#### [Task]
Set down exactly the lines below between the line holding "Hide the users list panel icon" and the line holding "Open the Quantity", inclusive; no other line belongs in the answer.

○ ○ ○ ○ ○ ○ ○

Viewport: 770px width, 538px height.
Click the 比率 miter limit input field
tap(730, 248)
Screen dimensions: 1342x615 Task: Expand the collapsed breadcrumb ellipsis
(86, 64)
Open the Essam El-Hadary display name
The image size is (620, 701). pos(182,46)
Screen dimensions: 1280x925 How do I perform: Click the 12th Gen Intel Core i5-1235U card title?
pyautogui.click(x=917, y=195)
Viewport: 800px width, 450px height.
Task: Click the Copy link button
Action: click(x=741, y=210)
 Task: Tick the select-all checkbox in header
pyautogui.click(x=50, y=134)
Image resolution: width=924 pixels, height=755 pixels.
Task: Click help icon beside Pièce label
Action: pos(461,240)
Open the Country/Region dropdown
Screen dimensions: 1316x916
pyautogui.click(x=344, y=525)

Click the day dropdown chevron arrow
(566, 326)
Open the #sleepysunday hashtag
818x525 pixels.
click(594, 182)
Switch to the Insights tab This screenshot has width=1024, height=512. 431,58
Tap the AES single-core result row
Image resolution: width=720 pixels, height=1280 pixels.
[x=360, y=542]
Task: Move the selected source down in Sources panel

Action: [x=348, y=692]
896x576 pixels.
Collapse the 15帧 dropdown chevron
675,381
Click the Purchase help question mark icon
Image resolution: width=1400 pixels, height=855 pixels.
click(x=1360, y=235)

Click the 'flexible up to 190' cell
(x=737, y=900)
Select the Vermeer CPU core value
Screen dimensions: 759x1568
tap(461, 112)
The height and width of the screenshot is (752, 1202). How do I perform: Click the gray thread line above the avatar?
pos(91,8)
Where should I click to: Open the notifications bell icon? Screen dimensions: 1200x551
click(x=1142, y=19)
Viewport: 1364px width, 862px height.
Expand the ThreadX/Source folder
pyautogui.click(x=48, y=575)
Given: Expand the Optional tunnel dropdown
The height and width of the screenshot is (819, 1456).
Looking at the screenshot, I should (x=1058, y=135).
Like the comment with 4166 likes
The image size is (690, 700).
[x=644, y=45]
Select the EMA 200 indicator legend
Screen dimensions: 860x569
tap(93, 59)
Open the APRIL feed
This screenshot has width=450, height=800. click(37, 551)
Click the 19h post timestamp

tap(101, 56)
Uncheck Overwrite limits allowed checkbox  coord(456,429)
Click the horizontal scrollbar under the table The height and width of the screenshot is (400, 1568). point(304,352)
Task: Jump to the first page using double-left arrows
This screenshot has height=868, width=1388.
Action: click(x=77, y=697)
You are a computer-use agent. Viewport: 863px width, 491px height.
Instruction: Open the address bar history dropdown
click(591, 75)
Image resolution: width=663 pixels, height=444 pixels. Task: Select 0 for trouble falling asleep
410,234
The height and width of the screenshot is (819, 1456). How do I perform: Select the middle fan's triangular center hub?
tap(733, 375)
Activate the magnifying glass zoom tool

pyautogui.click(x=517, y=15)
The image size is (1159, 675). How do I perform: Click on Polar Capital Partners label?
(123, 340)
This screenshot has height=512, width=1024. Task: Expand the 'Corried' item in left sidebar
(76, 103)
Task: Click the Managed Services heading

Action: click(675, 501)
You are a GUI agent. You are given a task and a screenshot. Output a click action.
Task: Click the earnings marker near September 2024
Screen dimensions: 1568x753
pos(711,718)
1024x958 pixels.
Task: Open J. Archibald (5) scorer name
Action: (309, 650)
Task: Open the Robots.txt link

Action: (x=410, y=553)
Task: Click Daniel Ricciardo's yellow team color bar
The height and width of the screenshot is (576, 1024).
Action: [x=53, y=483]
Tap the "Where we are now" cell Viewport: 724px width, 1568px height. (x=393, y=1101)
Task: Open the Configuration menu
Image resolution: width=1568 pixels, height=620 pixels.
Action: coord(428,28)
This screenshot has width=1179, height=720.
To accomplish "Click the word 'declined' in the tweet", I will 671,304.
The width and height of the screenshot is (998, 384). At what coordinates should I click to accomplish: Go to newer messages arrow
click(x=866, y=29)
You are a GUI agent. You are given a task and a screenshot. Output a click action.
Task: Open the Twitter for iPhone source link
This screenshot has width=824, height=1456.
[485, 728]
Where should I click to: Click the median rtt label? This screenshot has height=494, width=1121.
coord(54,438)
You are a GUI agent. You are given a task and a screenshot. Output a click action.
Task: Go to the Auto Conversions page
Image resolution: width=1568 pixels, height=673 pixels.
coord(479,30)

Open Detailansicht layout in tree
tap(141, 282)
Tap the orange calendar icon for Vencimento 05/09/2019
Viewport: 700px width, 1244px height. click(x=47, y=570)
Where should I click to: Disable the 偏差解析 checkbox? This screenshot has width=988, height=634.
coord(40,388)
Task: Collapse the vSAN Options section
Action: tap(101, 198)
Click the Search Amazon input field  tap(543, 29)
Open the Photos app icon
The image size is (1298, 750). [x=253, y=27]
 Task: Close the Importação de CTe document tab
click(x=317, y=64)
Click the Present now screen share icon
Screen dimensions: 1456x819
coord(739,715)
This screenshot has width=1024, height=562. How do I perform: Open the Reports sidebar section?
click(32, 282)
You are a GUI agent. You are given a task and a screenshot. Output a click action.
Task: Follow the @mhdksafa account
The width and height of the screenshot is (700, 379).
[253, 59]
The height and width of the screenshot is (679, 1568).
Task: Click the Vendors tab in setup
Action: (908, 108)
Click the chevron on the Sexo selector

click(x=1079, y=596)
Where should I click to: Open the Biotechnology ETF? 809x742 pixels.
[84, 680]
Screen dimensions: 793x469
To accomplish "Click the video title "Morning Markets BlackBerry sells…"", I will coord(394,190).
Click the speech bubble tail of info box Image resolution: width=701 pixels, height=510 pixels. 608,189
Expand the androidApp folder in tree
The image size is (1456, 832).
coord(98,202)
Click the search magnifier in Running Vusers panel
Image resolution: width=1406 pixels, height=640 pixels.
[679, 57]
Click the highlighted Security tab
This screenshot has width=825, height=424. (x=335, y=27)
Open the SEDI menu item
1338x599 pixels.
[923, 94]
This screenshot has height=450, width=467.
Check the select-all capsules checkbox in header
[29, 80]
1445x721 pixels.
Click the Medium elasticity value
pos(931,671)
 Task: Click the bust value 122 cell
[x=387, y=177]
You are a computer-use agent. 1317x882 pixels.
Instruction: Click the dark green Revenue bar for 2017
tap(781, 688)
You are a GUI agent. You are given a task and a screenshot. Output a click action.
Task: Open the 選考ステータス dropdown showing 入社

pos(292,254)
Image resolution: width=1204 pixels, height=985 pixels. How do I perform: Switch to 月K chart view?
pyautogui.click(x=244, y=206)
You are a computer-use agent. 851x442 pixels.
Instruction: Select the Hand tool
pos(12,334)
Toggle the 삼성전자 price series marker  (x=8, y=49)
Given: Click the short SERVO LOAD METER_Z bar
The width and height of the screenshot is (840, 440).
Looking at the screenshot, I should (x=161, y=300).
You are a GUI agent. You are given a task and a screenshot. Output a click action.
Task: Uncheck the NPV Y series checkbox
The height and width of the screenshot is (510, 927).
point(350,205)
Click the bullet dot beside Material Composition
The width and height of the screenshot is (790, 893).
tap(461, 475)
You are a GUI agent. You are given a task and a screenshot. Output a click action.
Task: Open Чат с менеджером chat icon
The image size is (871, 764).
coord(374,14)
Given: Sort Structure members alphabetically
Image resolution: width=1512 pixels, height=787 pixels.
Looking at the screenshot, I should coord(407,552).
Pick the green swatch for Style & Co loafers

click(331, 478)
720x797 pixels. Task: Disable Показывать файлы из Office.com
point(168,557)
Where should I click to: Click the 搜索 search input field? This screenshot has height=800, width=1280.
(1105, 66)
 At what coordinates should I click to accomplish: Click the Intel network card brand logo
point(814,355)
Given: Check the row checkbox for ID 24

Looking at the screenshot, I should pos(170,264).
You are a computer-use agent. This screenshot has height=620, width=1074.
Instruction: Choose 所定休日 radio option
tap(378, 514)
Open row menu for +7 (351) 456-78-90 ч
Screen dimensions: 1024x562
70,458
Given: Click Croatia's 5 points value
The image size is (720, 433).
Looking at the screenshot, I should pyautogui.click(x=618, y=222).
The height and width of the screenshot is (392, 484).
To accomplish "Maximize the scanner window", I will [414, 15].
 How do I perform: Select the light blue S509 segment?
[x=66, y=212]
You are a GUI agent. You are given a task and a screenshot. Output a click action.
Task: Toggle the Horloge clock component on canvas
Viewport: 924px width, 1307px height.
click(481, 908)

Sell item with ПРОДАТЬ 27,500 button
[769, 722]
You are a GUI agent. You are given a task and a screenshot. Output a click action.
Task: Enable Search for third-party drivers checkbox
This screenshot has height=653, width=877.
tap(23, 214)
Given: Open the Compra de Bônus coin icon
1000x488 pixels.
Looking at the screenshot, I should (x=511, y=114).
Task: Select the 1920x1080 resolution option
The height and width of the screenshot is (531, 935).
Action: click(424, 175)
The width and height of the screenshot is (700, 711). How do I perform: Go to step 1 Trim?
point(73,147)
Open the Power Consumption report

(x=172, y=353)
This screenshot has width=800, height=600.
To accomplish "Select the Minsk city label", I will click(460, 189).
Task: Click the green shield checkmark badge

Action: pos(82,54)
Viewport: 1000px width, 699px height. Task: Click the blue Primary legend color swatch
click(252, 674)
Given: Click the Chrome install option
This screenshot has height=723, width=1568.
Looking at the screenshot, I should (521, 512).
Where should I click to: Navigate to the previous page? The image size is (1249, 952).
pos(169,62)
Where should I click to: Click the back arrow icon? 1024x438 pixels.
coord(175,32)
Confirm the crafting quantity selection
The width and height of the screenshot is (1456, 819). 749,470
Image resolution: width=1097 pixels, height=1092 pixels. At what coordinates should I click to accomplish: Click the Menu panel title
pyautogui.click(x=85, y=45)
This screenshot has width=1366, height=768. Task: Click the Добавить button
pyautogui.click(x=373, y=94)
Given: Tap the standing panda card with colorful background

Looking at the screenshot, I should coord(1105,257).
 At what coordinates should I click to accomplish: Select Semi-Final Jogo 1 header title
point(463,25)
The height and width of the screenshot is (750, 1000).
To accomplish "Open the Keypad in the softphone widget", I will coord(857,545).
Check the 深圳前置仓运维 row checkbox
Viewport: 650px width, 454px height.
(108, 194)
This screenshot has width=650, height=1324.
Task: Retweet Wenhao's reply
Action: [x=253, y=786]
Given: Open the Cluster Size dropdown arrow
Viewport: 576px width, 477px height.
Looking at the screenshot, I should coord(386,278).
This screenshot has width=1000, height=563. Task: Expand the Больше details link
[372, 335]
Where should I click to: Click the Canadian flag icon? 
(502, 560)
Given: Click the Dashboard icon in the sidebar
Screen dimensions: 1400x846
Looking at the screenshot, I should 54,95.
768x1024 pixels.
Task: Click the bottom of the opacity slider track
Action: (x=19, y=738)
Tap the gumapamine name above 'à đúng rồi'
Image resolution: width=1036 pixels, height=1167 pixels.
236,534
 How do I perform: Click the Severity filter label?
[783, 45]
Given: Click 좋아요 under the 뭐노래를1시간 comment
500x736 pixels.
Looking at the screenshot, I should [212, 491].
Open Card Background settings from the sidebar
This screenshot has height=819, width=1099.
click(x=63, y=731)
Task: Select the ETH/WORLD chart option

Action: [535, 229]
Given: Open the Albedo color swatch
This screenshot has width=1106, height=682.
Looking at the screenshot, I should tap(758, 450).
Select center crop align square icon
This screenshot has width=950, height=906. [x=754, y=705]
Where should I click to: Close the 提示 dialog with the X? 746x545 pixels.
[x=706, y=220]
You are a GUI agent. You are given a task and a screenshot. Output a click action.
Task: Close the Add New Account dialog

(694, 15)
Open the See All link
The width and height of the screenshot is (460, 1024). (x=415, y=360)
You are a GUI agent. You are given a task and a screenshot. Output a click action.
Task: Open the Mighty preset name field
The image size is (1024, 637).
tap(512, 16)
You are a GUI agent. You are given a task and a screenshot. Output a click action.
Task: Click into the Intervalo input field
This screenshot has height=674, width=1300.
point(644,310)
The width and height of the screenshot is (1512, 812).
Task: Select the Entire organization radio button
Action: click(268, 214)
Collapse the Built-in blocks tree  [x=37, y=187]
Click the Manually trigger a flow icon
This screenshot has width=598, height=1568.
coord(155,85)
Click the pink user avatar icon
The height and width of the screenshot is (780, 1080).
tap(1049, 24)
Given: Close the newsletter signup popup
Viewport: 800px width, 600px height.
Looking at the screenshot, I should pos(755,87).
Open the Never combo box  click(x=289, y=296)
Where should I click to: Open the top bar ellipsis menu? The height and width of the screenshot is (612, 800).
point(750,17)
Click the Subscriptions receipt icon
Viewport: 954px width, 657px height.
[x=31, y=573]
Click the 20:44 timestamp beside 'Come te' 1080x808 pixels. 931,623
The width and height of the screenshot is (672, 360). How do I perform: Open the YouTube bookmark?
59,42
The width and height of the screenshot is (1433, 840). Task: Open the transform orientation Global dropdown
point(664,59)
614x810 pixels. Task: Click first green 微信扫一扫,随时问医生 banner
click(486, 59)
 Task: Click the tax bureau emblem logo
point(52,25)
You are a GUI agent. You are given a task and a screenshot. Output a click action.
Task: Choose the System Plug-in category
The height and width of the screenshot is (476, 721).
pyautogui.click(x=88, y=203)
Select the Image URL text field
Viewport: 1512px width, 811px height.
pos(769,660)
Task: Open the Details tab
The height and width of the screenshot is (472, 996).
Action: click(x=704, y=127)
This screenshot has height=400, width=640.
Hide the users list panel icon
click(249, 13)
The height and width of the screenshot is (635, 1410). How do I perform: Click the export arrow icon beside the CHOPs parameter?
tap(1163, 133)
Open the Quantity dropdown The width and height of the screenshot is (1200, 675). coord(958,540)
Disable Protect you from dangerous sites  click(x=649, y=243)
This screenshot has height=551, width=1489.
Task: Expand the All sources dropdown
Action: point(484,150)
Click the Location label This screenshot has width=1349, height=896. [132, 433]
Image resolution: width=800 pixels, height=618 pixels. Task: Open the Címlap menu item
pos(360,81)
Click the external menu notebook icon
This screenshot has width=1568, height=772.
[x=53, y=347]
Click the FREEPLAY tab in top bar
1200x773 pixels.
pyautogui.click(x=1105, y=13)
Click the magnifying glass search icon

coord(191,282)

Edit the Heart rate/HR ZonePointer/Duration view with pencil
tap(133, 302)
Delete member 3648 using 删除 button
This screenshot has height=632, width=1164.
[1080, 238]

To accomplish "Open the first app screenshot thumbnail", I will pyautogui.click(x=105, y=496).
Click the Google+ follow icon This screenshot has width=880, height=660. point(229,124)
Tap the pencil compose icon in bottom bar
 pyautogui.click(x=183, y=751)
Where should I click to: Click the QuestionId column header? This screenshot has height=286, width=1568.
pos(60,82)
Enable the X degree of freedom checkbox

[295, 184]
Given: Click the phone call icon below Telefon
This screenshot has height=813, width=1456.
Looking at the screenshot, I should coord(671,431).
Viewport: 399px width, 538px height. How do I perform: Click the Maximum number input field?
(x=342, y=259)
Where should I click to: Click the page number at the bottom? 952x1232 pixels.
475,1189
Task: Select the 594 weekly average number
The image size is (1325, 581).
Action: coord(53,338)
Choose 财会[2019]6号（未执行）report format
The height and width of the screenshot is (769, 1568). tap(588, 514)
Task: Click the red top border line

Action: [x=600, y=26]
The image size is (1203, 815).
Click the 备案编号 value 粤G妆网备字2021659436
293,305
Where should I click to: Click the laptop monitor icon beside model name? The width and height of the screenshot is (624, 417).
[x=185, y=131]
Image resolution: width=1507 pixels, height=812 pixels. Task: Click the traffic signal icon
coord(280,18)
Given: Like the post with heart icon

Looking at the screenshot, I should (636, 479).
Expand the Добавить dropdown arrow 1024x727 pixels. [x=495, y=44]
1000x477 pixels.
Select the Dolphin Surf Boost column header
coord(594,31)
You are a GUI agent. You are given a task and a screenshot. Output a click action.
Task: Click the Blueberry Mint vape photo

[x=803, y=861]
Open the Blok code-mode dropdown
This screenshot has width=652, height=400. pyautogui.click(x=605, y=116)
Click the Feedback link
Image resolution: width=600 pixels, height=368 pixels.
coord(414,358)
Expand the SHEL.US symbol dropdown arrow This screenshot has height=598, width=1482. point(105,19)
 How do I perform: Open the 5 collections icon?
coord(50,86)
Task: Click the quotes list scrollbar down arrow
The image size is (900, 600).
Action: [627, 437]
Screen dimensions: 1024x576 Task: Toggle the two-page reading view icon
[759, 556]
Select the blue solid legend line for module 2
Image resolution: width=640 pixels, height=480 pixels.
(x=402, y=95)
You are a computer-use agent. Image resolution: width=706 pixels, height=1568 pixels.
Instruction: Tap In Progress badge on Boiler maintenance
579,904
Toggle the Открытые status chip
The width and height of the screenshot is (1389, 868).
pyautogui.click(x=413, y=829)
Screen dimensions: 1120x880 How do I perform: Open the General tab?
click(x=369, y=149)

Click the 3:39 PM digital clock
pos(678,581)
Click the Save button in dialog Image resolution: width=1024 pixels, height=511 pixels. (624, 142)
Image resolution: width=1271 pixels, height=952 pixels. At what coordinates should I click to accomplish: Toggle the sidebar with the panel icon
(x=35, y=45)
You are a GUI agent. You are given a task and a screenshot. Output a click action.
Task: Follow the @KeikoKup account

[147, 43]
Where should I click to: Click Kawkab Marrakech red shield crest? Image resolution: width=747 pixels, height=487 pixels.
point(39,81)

○ ○ ○ ○ ○ ○ ○

#### [Problem solution]
Hide the users list panel icon
click(249, 13)
The height and width of the screenshot is (635, 1410). How do I perform: Click the export arrow icon beside the CHOPs parameter?
tap(1163, 133)
Open the Quantity dropdown The width and height of the screenshot is (1200, 675). coord(958,540)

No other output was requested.